## Information provided
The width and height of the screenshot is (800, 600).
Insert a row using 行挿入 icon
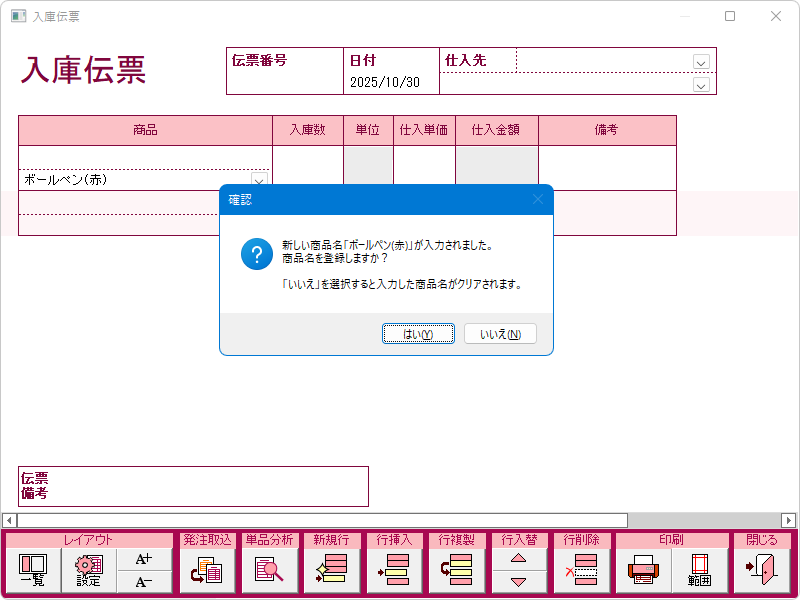393,571
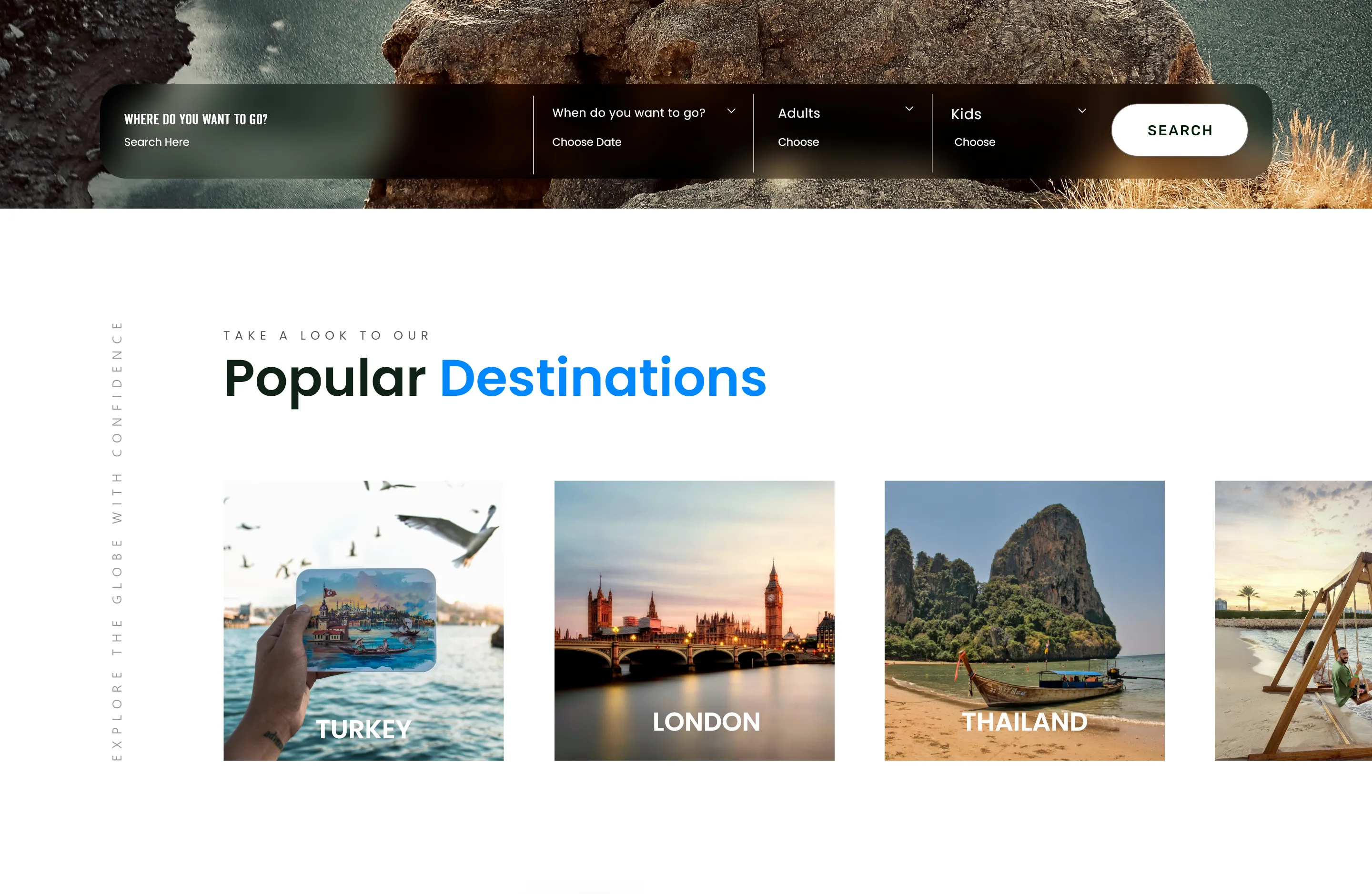Click the 'Popular Destinations' heading
1372x894 pixels.
495,379
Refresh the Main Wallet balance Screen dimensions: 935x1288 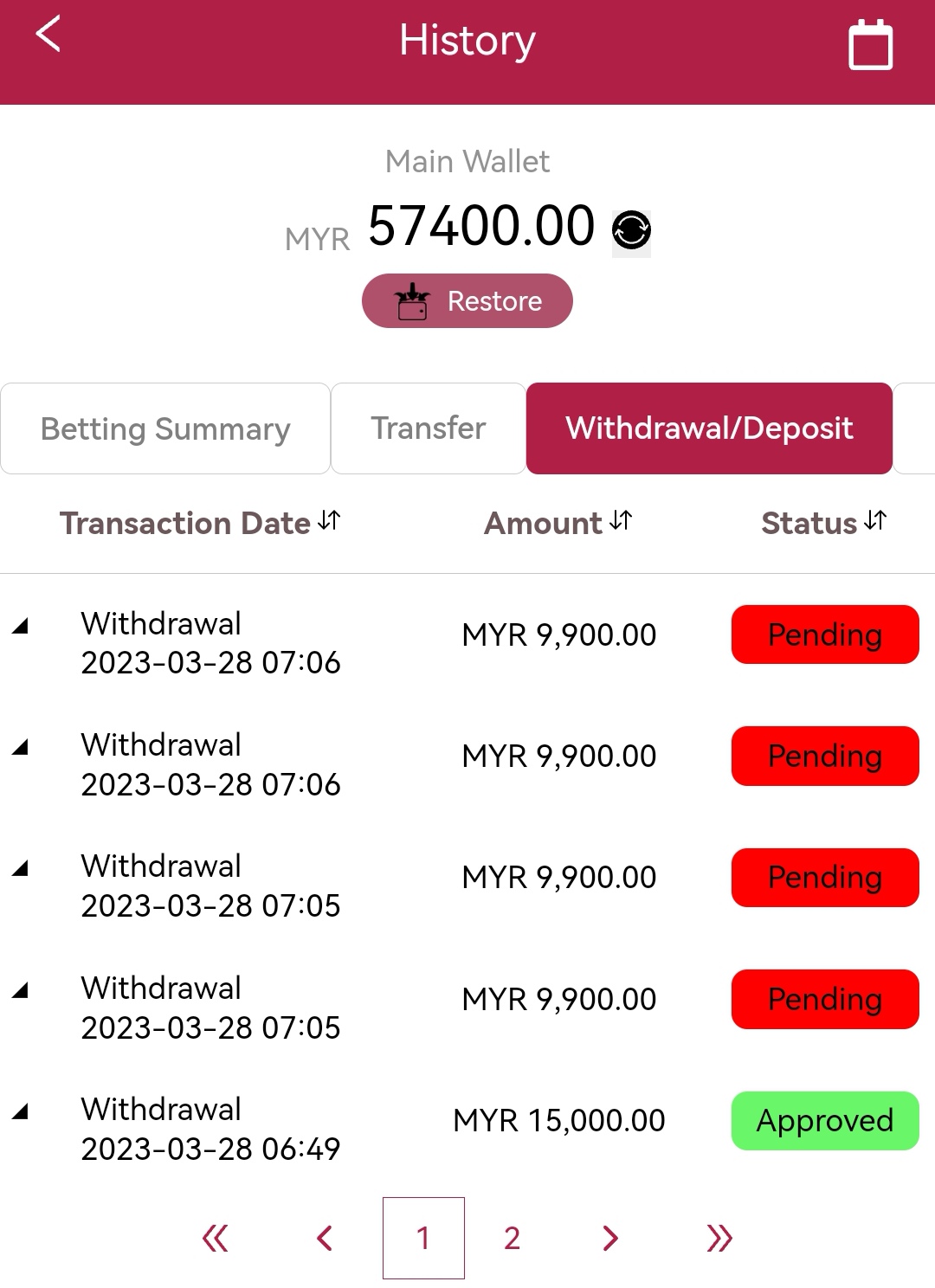tap(631, 231)
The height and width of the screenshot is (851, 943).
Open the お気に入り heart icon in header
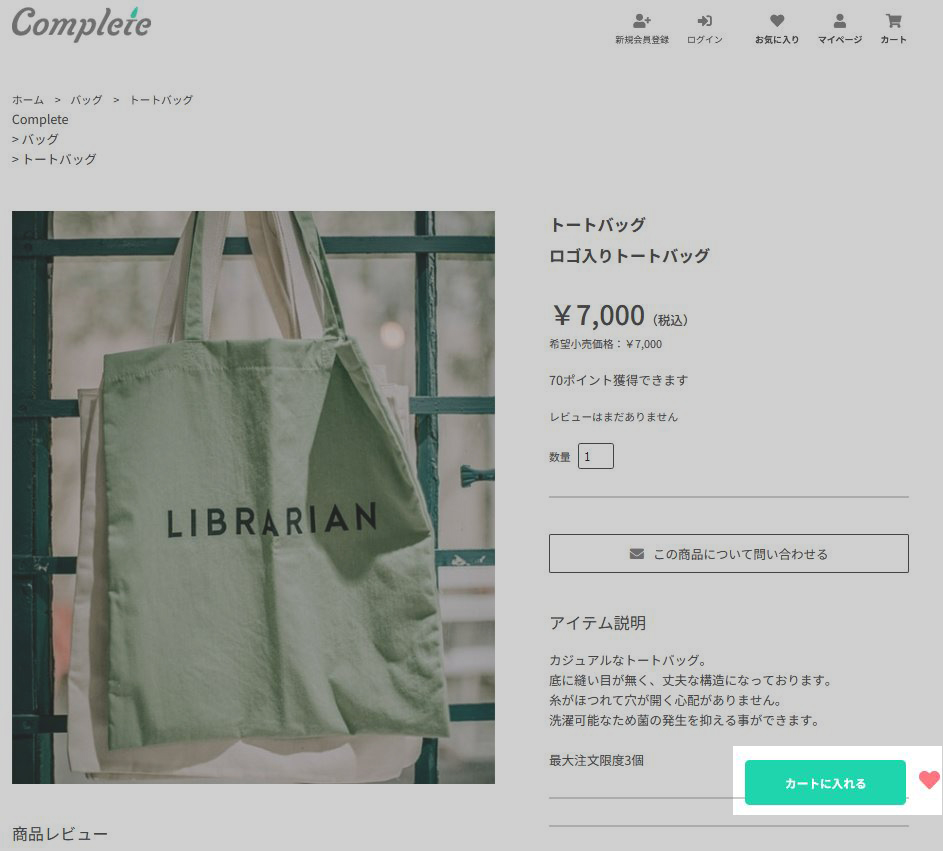click(777, 21)
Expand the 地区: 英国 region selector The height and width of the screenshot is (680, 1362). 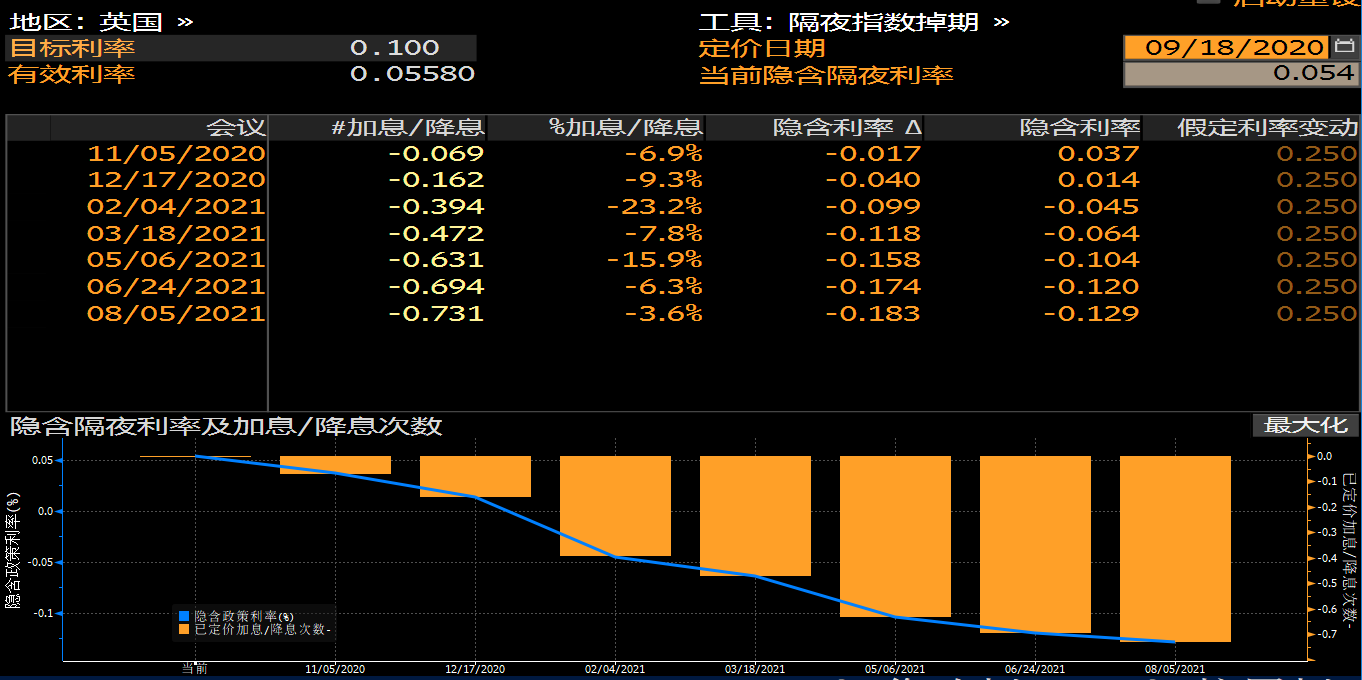(101, 21)
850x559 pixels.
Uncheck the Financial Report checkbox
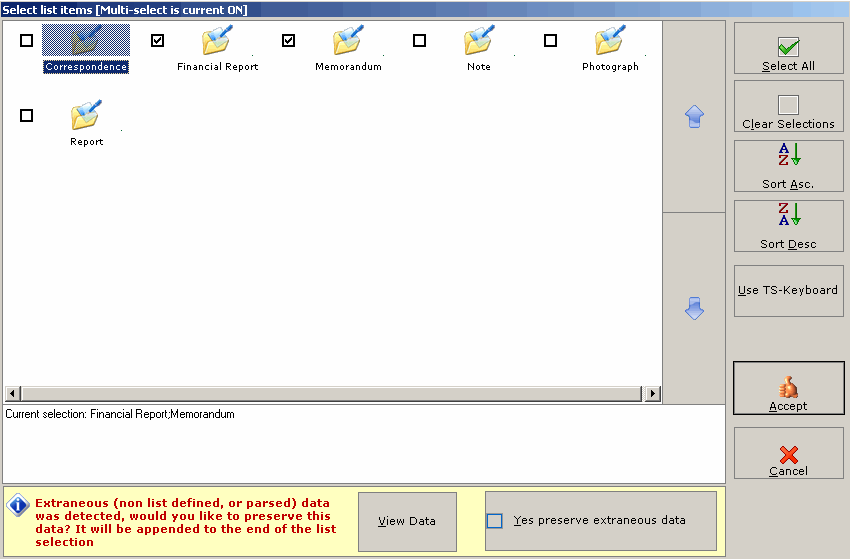click(157, 41)
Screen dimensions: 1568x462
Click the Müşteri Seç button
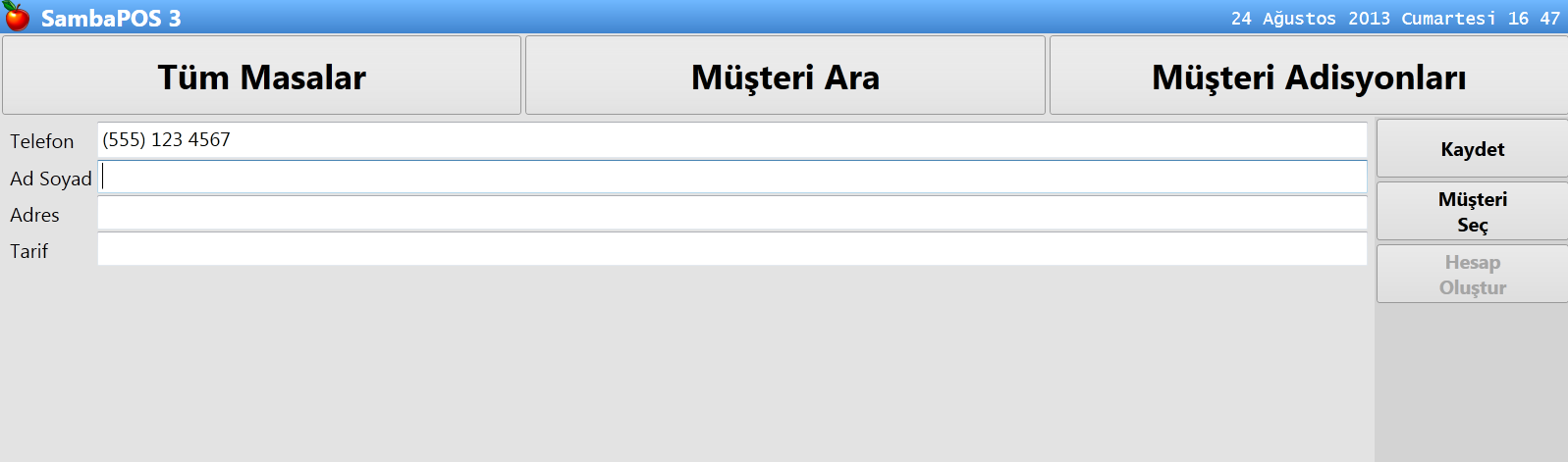(1472, 212)
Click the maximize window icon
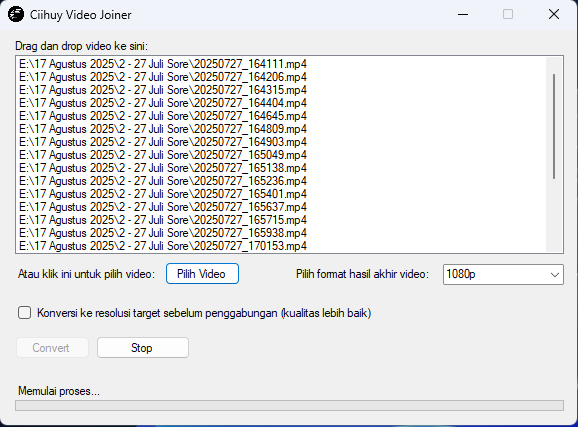The width and height of the screenshot is (578, 427). (x=508, y=15)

## Your objective
Starting with the line that holds "850x559 pixels.", return each line exactly through the final line of the entries above; pictures are not part of the output.

## Solution for this task
850x559 pixels.
Uncheck the Financial Report checkbox
click(157, 41)
Screen dimensions: 1568x462
Click the Müşteri Seç button
(1472, 212)
Click the maximize window icon
The width and height of the screenshot is (578, 427). (x=508, y=15)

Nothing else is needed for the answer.